Se miraron el uno al otro, intrigados. ¿Qué sería aquello?
Esperaron un buen rato pero no sacaron nada en claro; sólo reconocieron la voz de Jean y de Gustavo, el hermano procurador. No se entendía lo que decían. ¿Qué harían allí reunidos aquellos cinco individuos?
—Vámonos, Toribio, pueden descubrirnos.
Por el camino de vuelta Arriaga recriminó a su sirviente y amigo sus salidas nocturnas. Le ordenó que no contara nada de aquella reunión secreta ni a Giovanno ni a Tomás. No se fiaba de ellos.
No quiso ser muy duro con Toribio, pues gracias a sus correrías nocturnas había descubierto algo. Se apresuró a llegar cuanto antes al dormitorio para ver qué camas se hallaban vacías. Éstas eran la de Jean, la de Gustavo, la del hermano Roger, la de Beltrán el sodomita y la de Robert Saint Claire, por supuesto.
¿Qué hacían esos cinco reunidos en secreto?
Las siguientes jornadas no fueron agradables para Rodrigo. La misteriosa reunión nocturna que había presenciado junto a Toribio hacía sospechar al novicio que Silvio de Agrigento podía tener razón. ¿Habría algo oscuro en todo aquello? No quiso decírselo a Toribio pero aquel murmullo que habían escuchado le había sonado a una de las lenguas que aprendiera de joven: el hebreo.

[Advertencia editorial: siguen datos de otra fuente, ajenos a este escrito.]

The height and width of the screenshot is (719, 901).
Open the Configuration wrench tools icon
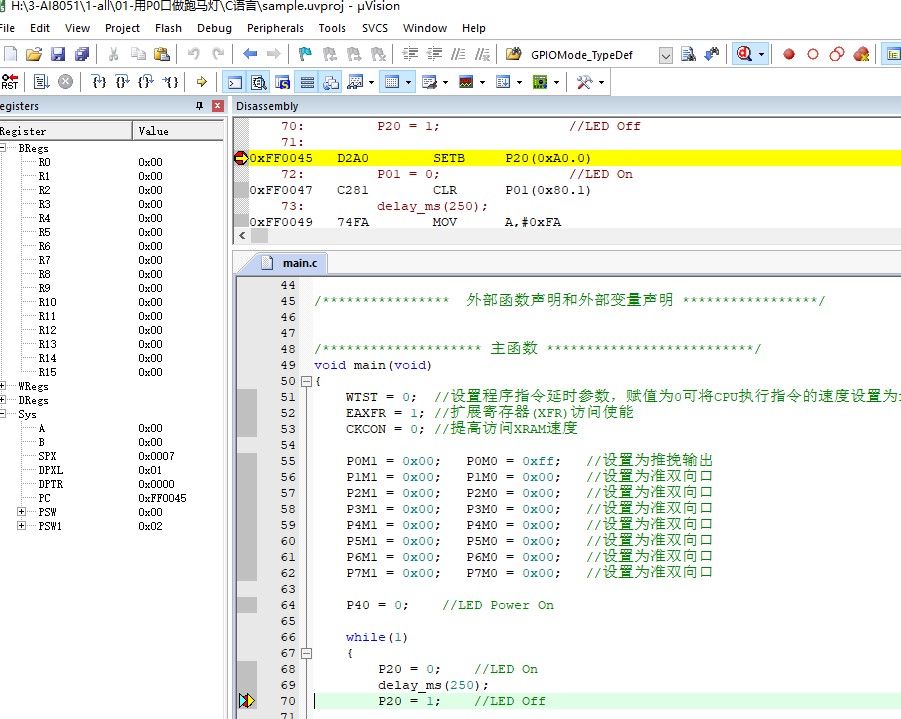pyautogui.click(x=584, y=82)
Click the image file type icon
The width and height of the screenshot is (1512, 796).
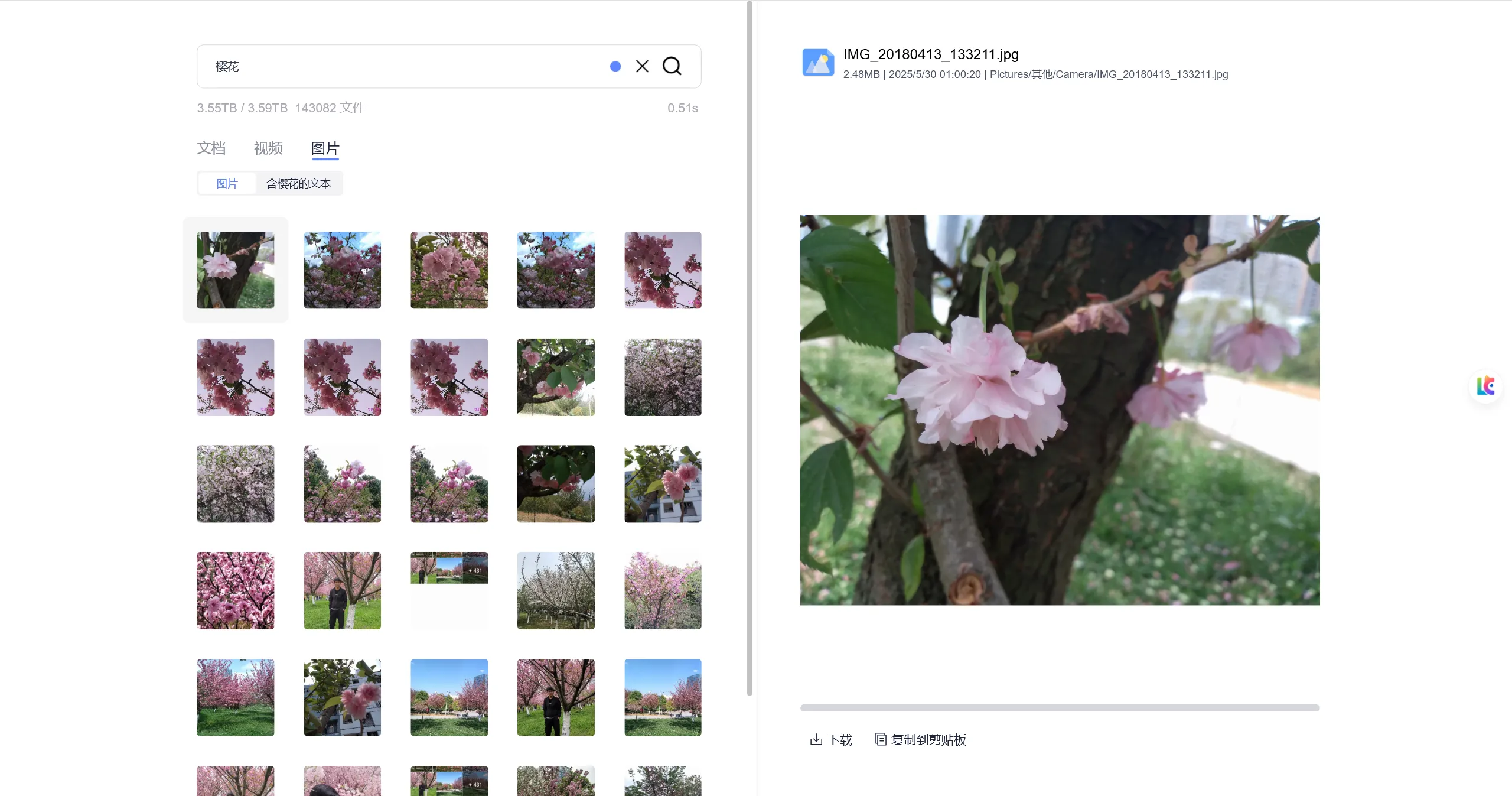[x=818, y=63]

Silvio de Agrigento le había dicho que uno de los motivos que los había llevado a elegirlo para aquella misión era que de joven había estudiado la lengua de los judíos.
¿Qué podían estar haciendo unos templarios cantando en hebreo? No se le ocurría una respuesta lógica. ¿Qué hacían aquellos cinco caballeros en el subterráneo y a aquellas horas de la noche? Fuera lo que fuese no debía de ser algo bueno, porque era obvio que se ocultaban. ¿Qué asuntos se trataban allí que no podían ser vistos en las reuniones del capítulo de la encomienda?
Todo aquello dejó en Rodrigo una mala sensación que, para colmo, terminó con unos sucesos que tuvieron lugar una tarde de finales de julio. Robert y él salieron a recoger con unos peones el diezmo correspondiente a la vendimia de las tierras de una conocida familia del pueblo, los Regard. Aprovechando el tedioso proceso del pesaje de la parte que correspondía a la orden, Robert se ausentó para verse con su moza, Clara. Corría la hora sexta y hacía un calor horrible para aquellos lares. Un buen rato después de que se hubiese ausentado Robert, Amaga oyó gritos. Estaba tumbado en un ribazo y casi se había quedado dormido, así que se levantó y acudió al camino principal que cruzaba el pueblo. Vio a tres jóvenes con horquillas y hoces que caminaban hacia la posada. ¿Qué ocurría?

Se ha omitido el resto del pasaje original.